Review for NeurIPS paper: Online Learning with Primary and Secondary Losses

NeurIPS 2020

Online Learning with Primary and Secondary Losses

Review 1

Summary and Contributions: The authors analyze the online learning setting with a bicriteria of primary loss and secondary losses. They give a series of results: 1) No-regret guarantees for primary loss while performing no worse than the worst expert for secondary loss is impossible in general. 2) present algorithms and (upper and lower) regret guarantees for “good” scenarios in which all experts satisfy bounded variance assumption 3) present algorithms and (upper and lower) regret guarantees for “bad” scenario in which experts partially satisfy bounded variance assumption and access to an external oracle to deactivate and reactivate experts.

Strengths: The authors present a very thorough analysis of the setting of learning with primary and secondary losses. They delve into different aspects of the problem and find solutions under the hardness constraints of the setting.

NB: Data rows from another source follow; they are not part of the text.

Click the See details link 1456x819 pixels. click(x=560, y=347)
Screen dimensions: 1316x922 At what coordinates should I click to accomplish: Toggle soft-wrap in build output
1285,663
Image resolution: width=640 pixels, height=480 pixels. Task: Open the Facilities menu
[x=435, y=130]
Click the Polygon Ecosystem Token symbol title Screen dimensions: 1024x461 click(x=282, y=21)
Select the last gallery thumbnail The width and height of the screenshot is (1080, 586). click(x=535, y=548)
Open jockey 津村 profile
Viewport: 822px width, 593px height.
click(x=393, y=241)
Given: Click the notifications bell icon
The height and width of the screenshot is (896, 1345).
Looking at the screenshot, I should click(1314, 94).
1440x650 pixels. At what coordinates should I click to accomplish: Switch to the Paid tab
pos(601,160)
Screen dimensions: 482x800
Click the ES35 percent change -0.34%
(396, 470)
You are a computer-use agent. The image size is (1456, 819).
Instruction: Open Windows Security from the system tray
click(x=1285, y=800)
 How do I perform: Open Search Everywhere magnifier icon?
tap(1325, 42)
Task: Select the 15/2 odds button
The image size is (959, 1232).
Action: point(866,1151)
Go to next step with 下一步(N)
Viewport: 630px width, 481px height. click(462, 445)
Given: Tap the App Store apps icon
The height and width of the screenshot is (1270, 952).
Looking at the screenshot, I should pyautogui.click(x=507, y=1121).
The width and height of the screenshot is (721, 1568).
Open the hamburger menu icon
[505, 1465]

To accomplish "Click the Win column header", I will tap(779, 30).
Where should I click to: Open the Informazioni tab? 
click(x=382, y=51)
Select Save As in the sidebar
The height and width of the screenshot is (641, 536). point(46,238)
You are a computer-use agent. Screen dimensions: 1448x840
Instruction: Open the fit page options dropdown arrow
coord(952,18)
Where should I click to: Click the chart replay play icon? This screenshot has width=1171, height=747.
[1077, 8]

Weaknesses: I found it strange to analyze a type of sleeping expert setting with an oracle that deactivates experts which basically make the problem hard. I am not sure how realistic this oracle is and how interesting this part of the paper is to the community. There is a missing reference to sleeping experts literature -- Kleinberg, Robert, Niculescu-Mizil, Alexandru, andSharma, Yogeshwer. Regret bounds for sleeping expertsand bandits. Machine Learning, 2008. Is there a reason the authors used the sleeping expert definition in the paper instead the one in Kleinberg? I did not understand their algorithm in section 4.2 "at the beginning of each epoch, we apply L over the average primary loss of each epoch." The paper is very dense and at times hard to follow.

Correctness: The claims appear correct, but I did not check proofs.

Clarity: The paper is well written, but too dense at times.

Relation to Prior Work: Mostly except some references to sleeping experts literature.

Reproducibility: Yes

Additional Feedback:

Review 2

Summary and Contributions: This paper introduces a new learning-with-expert-advice setting where in each round the learner receives a primary loss vector and a secondary loss vector simultaneously. The goal is to achieve low regret wrt the primary loss, while minimizing the regret to a linear threshold with respect to the secondary loss. The authors firstly show that, without further assumptions, it is impossible to achieve sublinear regret with respect to the two losses simultaneously. They then consider two scenarios where meaningful results can be achieved. The first scenario is when the variance in any time interval of each expert is bounded, and the second scenario is that some variance-related oracles are accessible. For the two settings, the authors proposed two algorithms respectively which can achieve sublinear regret bounds.

Strengths: 1. The problem is interesting and well-motivated. Learning with primary and secondary losses widely exists in real-world applications such as hiring, advertising, but it is rarely considered in online learning. Although there are some previous work consider muliti-objective optimization in online learning, e.g. [Sani et al. 2014;Auer et al., 2016], they can not cover the specific bicriteria setting considered in this paper. 2. This paper conducts a thorough theoretical analysis for the proposed problem. They first prove an impossibility result for the general setting by an counter example, and then provide several meaningful results (algorithm with sublinear regret) under assumptions that the secondary losses of the experts are bounded.

Weaknesses: Algorithms 1 and 2 require the parameter alpha as input, which is related to the upper bound of variance of the experts’ secondary losses. However, in general, this value can only be obtained after the whole learning process. --------------------------------------Post Rebuttal--------------------------- The authors have cleared my concerns in the rebuttal. I am happy to raise my score.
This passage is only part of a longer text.